3. Say what, not how
The problem: how do you ask for data without naming the route?
A clean logical model is necessary but not sufficient. You could define perfect relations and then still access them with a language that makes you write loops: open this relation, read the next tuple, if it matches follow it to that relation, iterate. That language would drag the access path back into the program through the back door, because the sequence of steps is the path. Data independence at the level of the model is undone by procedurality at the level of the language. So Codd needs a way to ask for data that names what you want and says nothing about how to get it.
Why the obvious fix fails: a procedure is a path
The natural way to retrieve data, and the way the navigational systems worked, is to write the retrieval as a procedure: a series of steps the machine follows. But a procedure over data is an access path spelled out in code. "Loop over parts, for each part look up its project, if the project is alpha then emit it" encodes an order of traversal, a choice of which relation to enter first, an assumption about how to get from one to another. Change the storage and the efficient traversal changes, but the procedure is frozen. Any language where you say how to fetch the data commits the program to a particular how, which is the thing chapter 1 spent its energy removing. Procedural retrieval and data independence are in direct conflict.
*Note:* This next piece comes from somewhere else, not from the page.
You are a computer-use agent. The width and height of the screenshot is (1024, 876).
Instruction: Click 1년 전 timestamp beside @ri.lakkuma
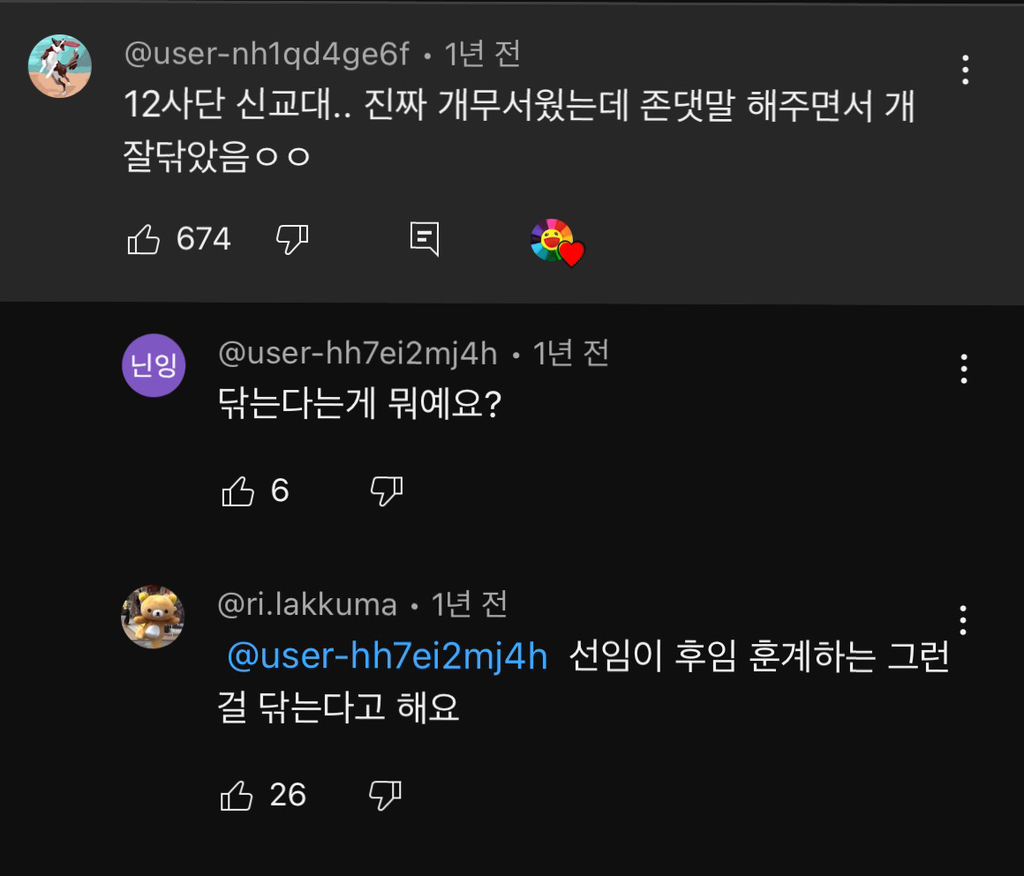(470, 604)
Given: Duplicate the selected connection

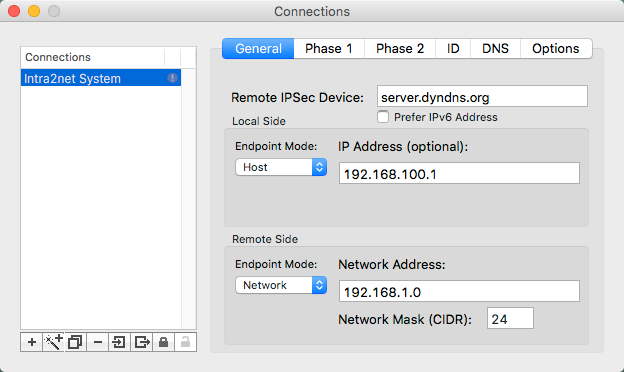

Codd's move: describe the set with logic
Codd's answer is a language in which you describe the data you want by its properties and let the system work out the retrieval. He proposes "a universal data sublanguage based on an applied predicate calculus," and pins down what kind of power it needs in a phrase that is the heart of the declarative idea: "the universality of the data sublanguage lies in its descriptive ability (not its computing ability)." You are not writing a computation. You are writing a description of a set, a well-formed formula that some tuples satisfy and others do not, and the answer is exactly the tuples that satisfy it. How the system finds them is its problem, not yours.
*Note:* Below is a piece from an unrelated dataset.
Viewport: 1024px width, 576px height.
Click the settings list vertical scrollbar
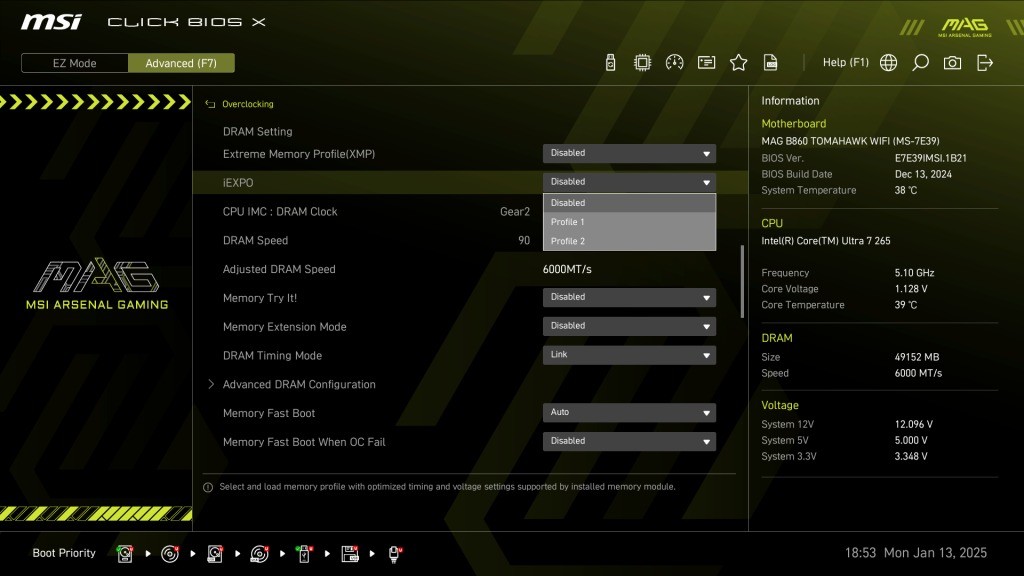[742, 281]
The consequence Codd draws is the one that captures the whole spirit, and he reaches for a mountain to say it. Once a relation exists, a user should be able to query it "using any combination of its arguments as knowns and the remaining arguments as unknowns, because the information (like Everest) is there." He calls this symmetric exploitation. In a navigational database, the paths ran in particular directions: you could go from supplier to parts cheaply because a chain was built that way, but the reverse question meant a different chain or no chain at all. Codd's point is that logically there is no privileged direction. Supplier-to-project and project-to-supplier are the same relation interrogated two ways, and a declarative language lets you ask either without caring which paths happen to exist. He notes the navigational cost precisely: to support symmetric access to an n-column relation you would need up to n factorial directed paths, all named and maintained. The relational model needs one relation, named by its content, and asks the questions with logic.
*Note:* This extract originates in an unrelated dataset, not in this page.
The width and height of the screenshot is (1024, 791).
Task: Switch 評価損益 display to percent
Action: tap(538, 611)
There is a hazard Codd is careful to name, because getting the logic wrong produces confident nonsense. He calls it the connection trap. Suppose suppliers link to the parts they supply, and parts link to the projects that use them. It is tempting to conclude that following every path from a supplier through its parts to those parts' projects gives the projects that supplier supplies. It does not, in general. That chained path yields a valid supplier-to-project relation only in the special case where the target relation is exactly the natural composition of the other two, and usually it is not, because a part a supplier ships may be used by a project that supplier has nothing to do with. The connection trap is what happens when you mistake "there is a path between these" for "these are related." Declarative logic is precisely the discipline that forbids the mistake: you state the relationship you actually mean, rather than trusting that a chain of pointers computes it.
The modern echo, stated precisely
This is SQL's one great inheritance from the model, the part SQL got right. A SELECT names the data by its properties, the columns, the join conditions, the WHERE predicate, and says nothing about how to retrieve it. You do not tell the database to use the index on project_name, to scan parts first, or to join in a particular order. You describe the result, and the same query text runs correctly whether the data is on one disk or a hundred, indexed or not, stored this way today and that way tomorrow. That is why the declarative query and data independence are the same idea seen from two sides: because you said only what, the system is free to change the how. The connection trap survives too, as the everyday join bug: chain three tables together on convenient-looking keys and you can get a result that has a plausible shape and the wrong meaning, rows double-counted or spuriously related, because the join you wrote is not the relationship you meant. Codd's warning is forty years old and still catches people, because the temptation to read a path as a relationship never went away.
Principle: A procedure is an access path in disguise. To keep data independence, describe the set you want with logic and let the system find it, and state the relationship you actually mean rather than trusting that a chain of connections computes it.